Bij besluit van 3 december 2021 heeft het Instituut aan [appellant] een aanvullende motivering op de berekening van dit bedrag gegeven.
Bij uitspraak van 25 april 2022 heeft de rechtbank het door [appellant] ingestelde beroep tegen het besluit van 9 juni 2021 gegrond verklaard, dit besluit vernietigd en bepaald dat de rechtsgevolgen van dit besluit in stand blijven.
Tegen deze uitspraak heeft [appellant] hoger beroep ingesteld.
Het Instituut heeft een schriftelijke uiteenzetting gegeven.
[appellant] heeft nadere stukken ingediend.

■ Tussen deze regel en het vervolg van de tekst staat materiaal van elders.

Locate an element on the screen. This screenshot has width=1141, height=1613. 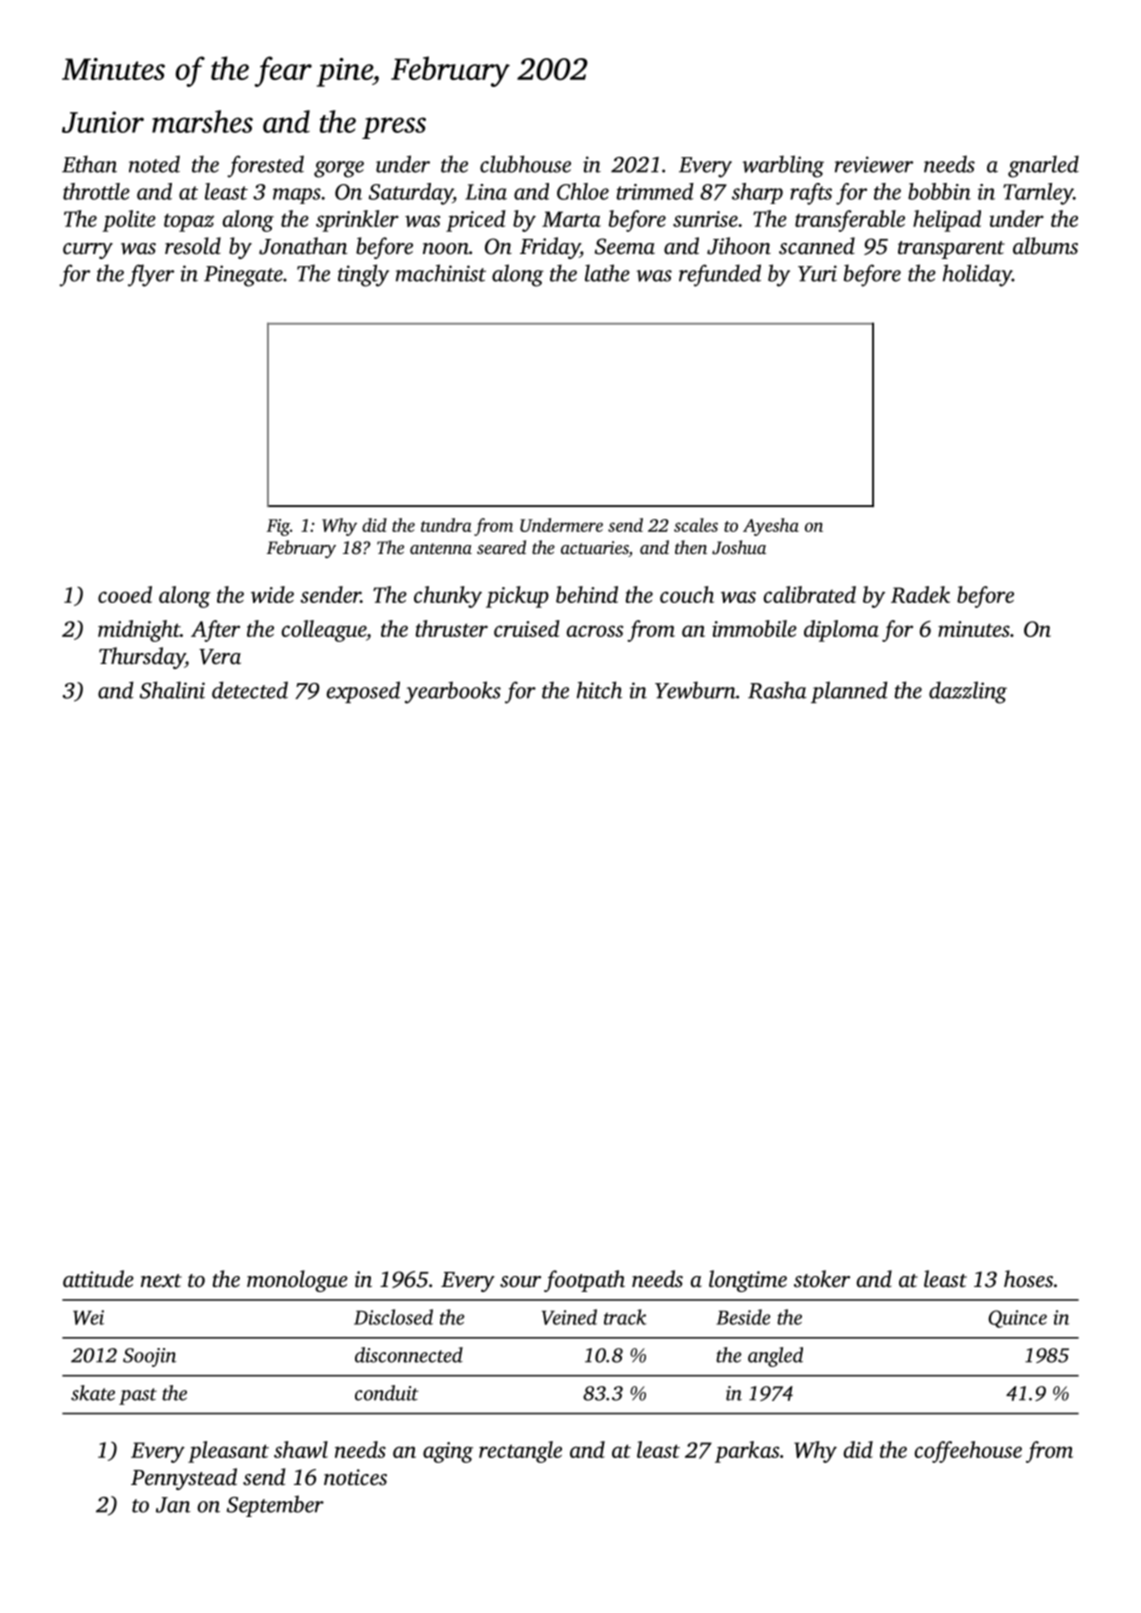
Vera is located at coordinates (220, 657).
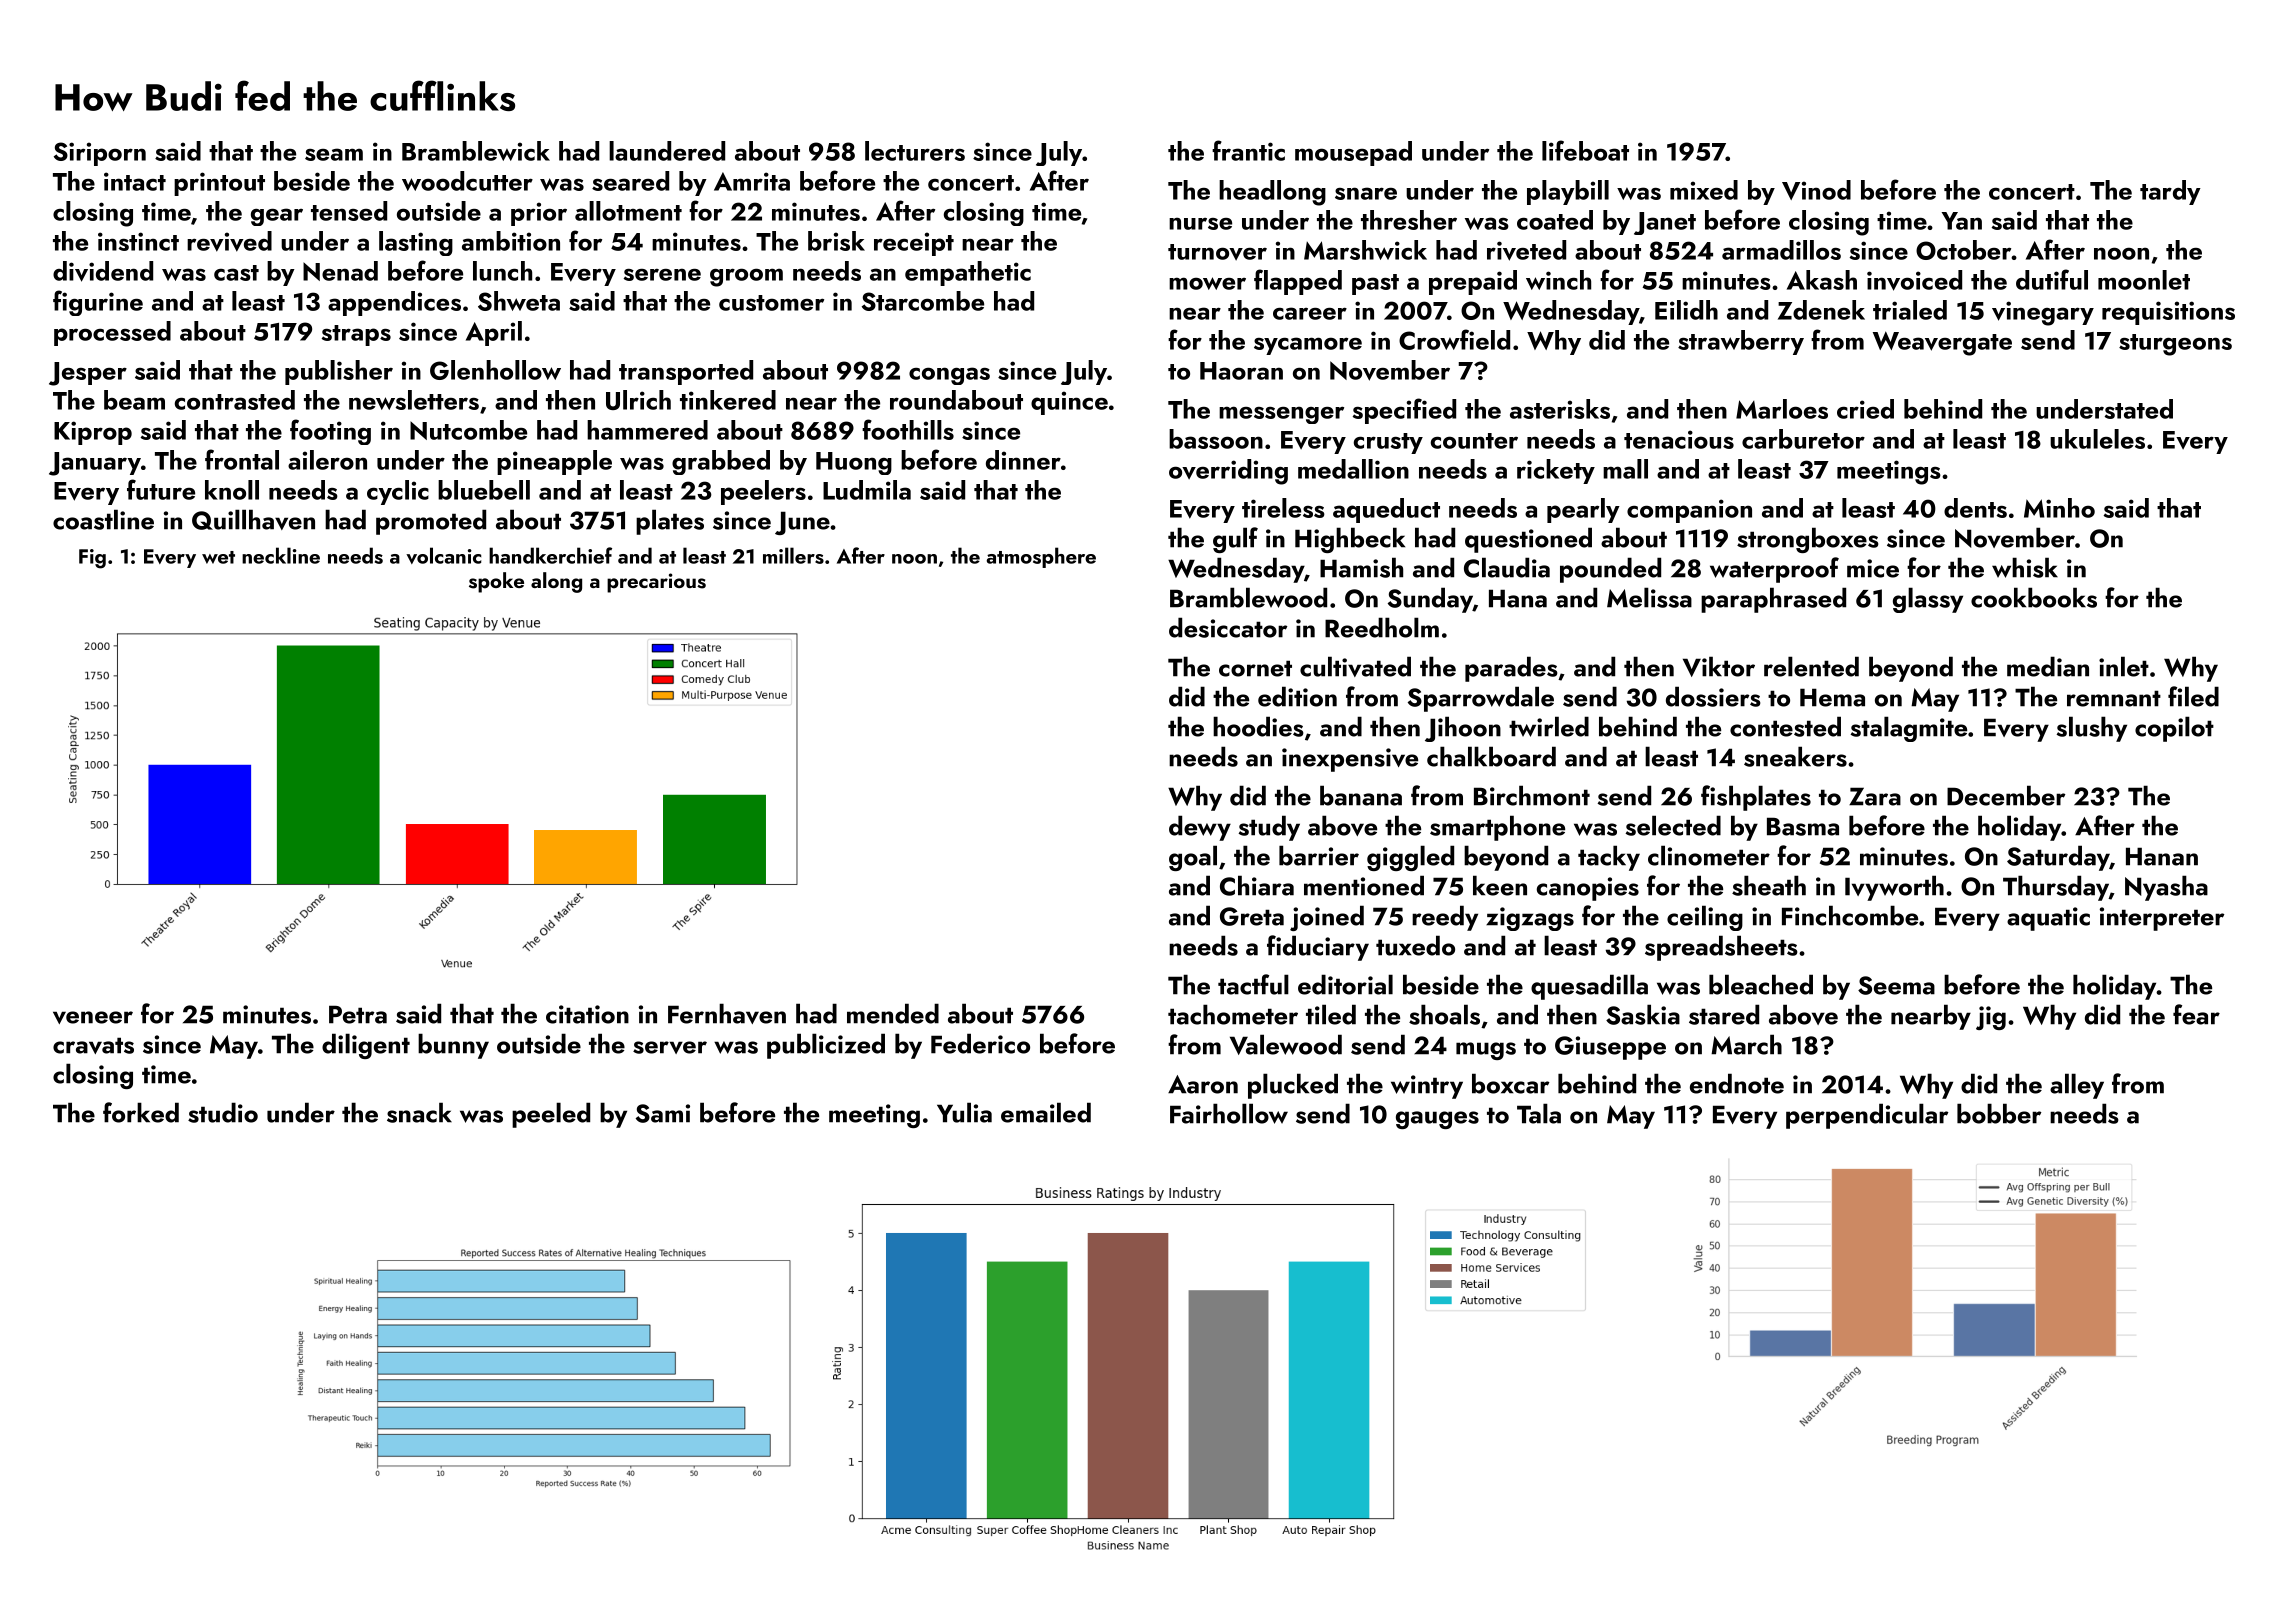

De Afdeling heeft de zaak op zitting behandeld op 25 september 2024, waar [appellant], bijgestaan door mr. P.M.J. de Goede, advocaat te Groningen, en het Instituut, vertegenwoordigd door mr. L. Sijbrandij-Leijten en mr. T.A Rosema, vergezeld door dr. J.P. Poort, werkzaam bij Atlas Research (verder: Atlas) zijn verschenen.
Overwegingen
1.       [appellant] was sinds 1997 gedeeltelijk eigenaar en vanaf 22 mei 2002 volledig eigenaar van de woning aan de [locatie] te [plaats] [postcode]. [appellant] heeft de woning verkocht en op 15 juni 2020 geleverd voor een bedrag van € 565.000,-.
2.       Bij besluit van 23 februari 2021 heeft het Instituut vastgesteld dat het onbevoegd is om de aanvraag van [appellant] in behandeling te nemen. [appellant] was nog in onderhandeling met de Nederlandse Aardolie Maatschappij N.V. (NAM) over schadevergoeding van de waardedaling van de woning. Om deze reden is de aanvraag van [appellant] afgewezen.
3.       In bezwaar is gebleken dat [appellant] de procedure bij de NAM heeft beëindigd, zodat het Instituut alsnog inhoudelijk op de aanvraag kon beslissen.
4.       Bij besluit van 9 juni 2021 heeft het Instituut aan [appellant] een schadevergoeding van € 15.805,64 te vermeerderen met wettelijke rente toegekend.
5.       In de aanvullende motivering op dit besluit heeft het Instituut uiteengezet dat het Instituut de waardedaling in het risicogebied in de periode van 16 augustus 2012 tot 1 januari 2019 begroot op basis van het imago-effect van 2,29% plus een zekerheidstoeslag van 0,43%. Dit wordt eenmalig uitgekeerd aan degene(n) die op 16 augustus 2012 eigenaar is/zijn van een woning in het gebied. Daarnaast berekent het Instituut de waardedaling aan de hand van het aantal bevingen boven de 2,9 mm/s die in een (zespositie) postcodegebied (1234AB) hebben plaatsgevonden. Per beving wordt een percentage toegekend van 0,82% dat met een toeslag van 0,10% wordt verhoogd. De omvang van de waardedaling wordt berekend aan de hand van de WOZ-waarde op 1 januari 2019. In het geval een woning na 16 augustus 2012 maar voorafgaand aan de aanvraag om vergoeding voor waardedaling is verkocht en overgedragen, gaat het Instituut voor de waarde van de woning uit van de verkoopprijs. De aldus berekende vergoeding voor waardedaling heeft in beginsel een definitief karakter.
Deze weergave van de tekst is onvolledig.